The most we can reasonably ask of an annotation scheme is that it should provide a set of categories and guidelines for applying them which annotators can use consistently, so that similar instances are always registered in similar ways; and that the categories should not be blatantly at odds with the theoretical consensus, where there is a consensus.  We cannot require that they should be the “correct” categories.  To return to the biological analogy:  studies of DNA sequences at the end of the 20th century are giving us new information about the theoretically correct shapes of the “family trees” of animal and plant kingdoms.  It would have been unfortunate for the development of biology if Linnaeus and his colleagues had waited for this information to become available before compiling their taxonomic system.

 

A disanalogy with biology

 

I have alluded to the analogy with biological systematics; questions about how many and what grammatical categories treebankers should recognize have many parallels with questions about how many and what taxa should be recognized by biologists.  Since our treebanking enterprise is rather a new thing, it is good to be aware of old-established parallels which may help to show us our way forward. 

 

But although the classification problem is similar in the two disciplines, there is one large difference.  We are worse placed than the biologists.  For them, the lowest-level and most important classification unit, the species, is a natural class.  The superstructure of higher-level taxa in Linnaeus’s system was not natural; it was a matter of common-sense and convenience to decide how many higher-order levels (such as genus, phylum, and order) to recognize, and Linnaeus did not pretend that the hierarchy of higher-order groupings corresponded to any reality in Nature – he explicitly stated the contrary (cf. Stafleu 1971: 28, 115ff.).  But for most biological purposes, the important thing was to be able to assign individual specimens unambiguously to particular species; the higher-order taxonomy was a practical convenience making this easier to achieve.  And species are real things:  a species is a group of individuals which interbreed with one another and are reproductively isolated from other individuals.  There are complications (see e.g. Ayala 1995: 872-3, who notes that in some circumstances the objective criteria break down and biologists have to make species distinctions by “commonsense”); but to a close approximation the question whether individuals belong to the same or different species is one with a clear, objective answer.

 

In grammar, we have no level of classification which is as objective as that.  So far as I can see, whether one takes gross distinctions such as clause v. phrase, or fine distinctions, say infinitival indirect question v. infinitival relative clause, we always have to depend on unsystematic common sense and Sprachgefühl to decide which categories to recognize and where to plot the boundaries between them.

 

It feels unsatisfying not to have a firmer foundation for our annotation activity.  Yet anything which enables us to impose some kind of order and classification on our bodies of raw language data is surely far better than nothing.

 

 

References

 

Ayala, F.J.  (1995)  “Evolution, the theory of”.  Encyclopaedia Britannica, 15th ed., vol. 18, pp. 855-83.

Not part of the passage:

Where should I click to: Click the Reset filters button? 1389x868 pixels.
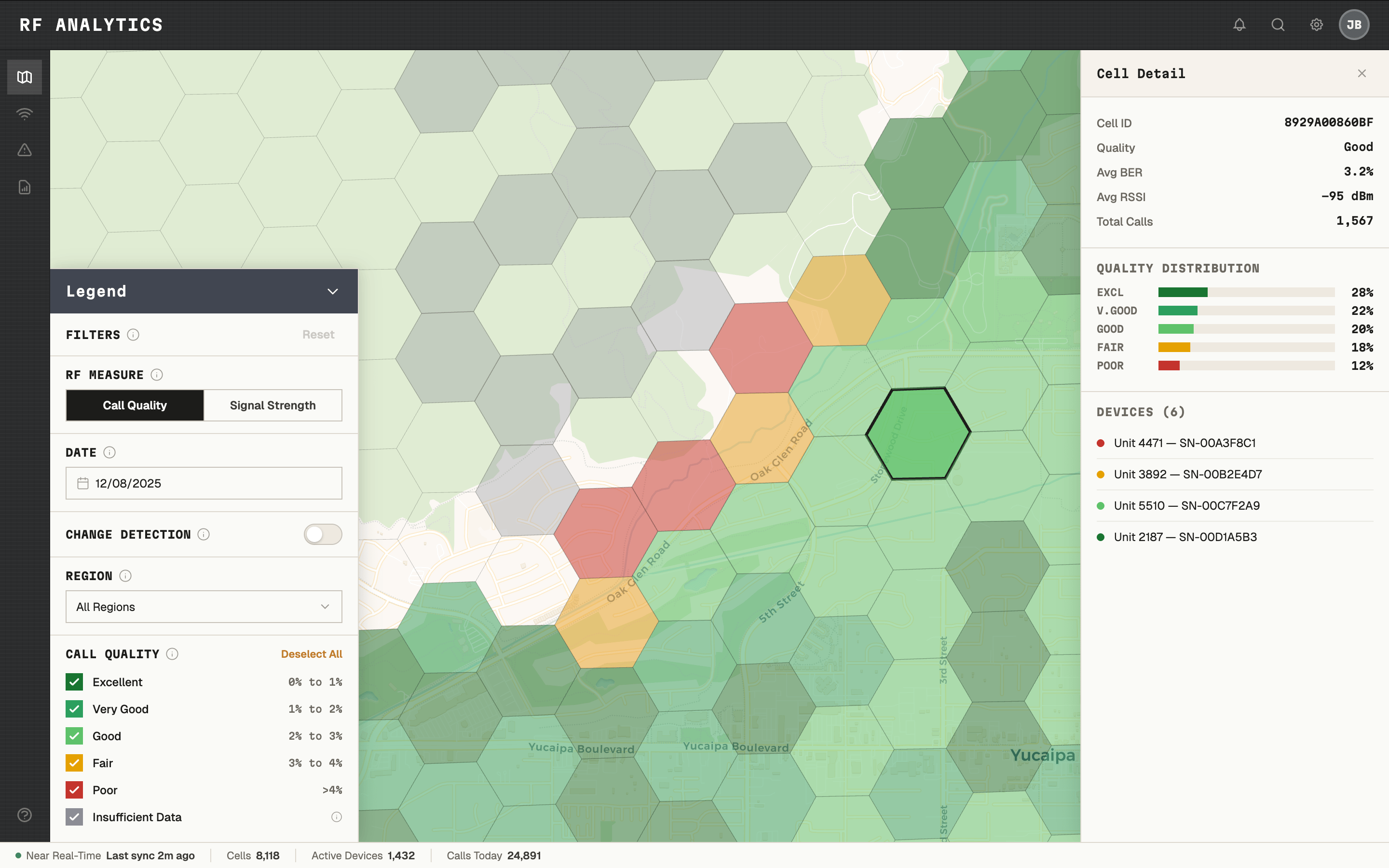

Katz, J.J.  (1981)  Language and Other Abstract Objects.  Rowman & Littlefield (Totowa, New Jersey).

Langendoen, D.T.  (1997)  Review of Sampson (1995).  Language 73.600-3.

Meteer, Marie, et al.  (1995)  Dysfluency Annotation Stylebook for the Switchboard Corpus.   http://www.ldc.upenn.edu/

myl/DFL-book.pdf

Rahman, Anna & G.R. Sampson (2000)  Extending grammar annotation standards to spontaneous speech”.  In J.M. Kirk, ed., Corpora Galore: Analyses and Techniques in Describing English, pp. 295-311.  Rodopi (Amsterdam).

Sampson, G.R.  (1995)  English for the Computer: the SUSANNE Corpus and Analytic Scheme.  Clarendon Press (Oxford).

Stafleu, F.A.  (1971)  Linnaeus and the Linnaeans.  A. Oosthoek’s Uitgeversmaatschappij (Utrecht).

 



* This research was supported by the Economic and Social Research Council (UK).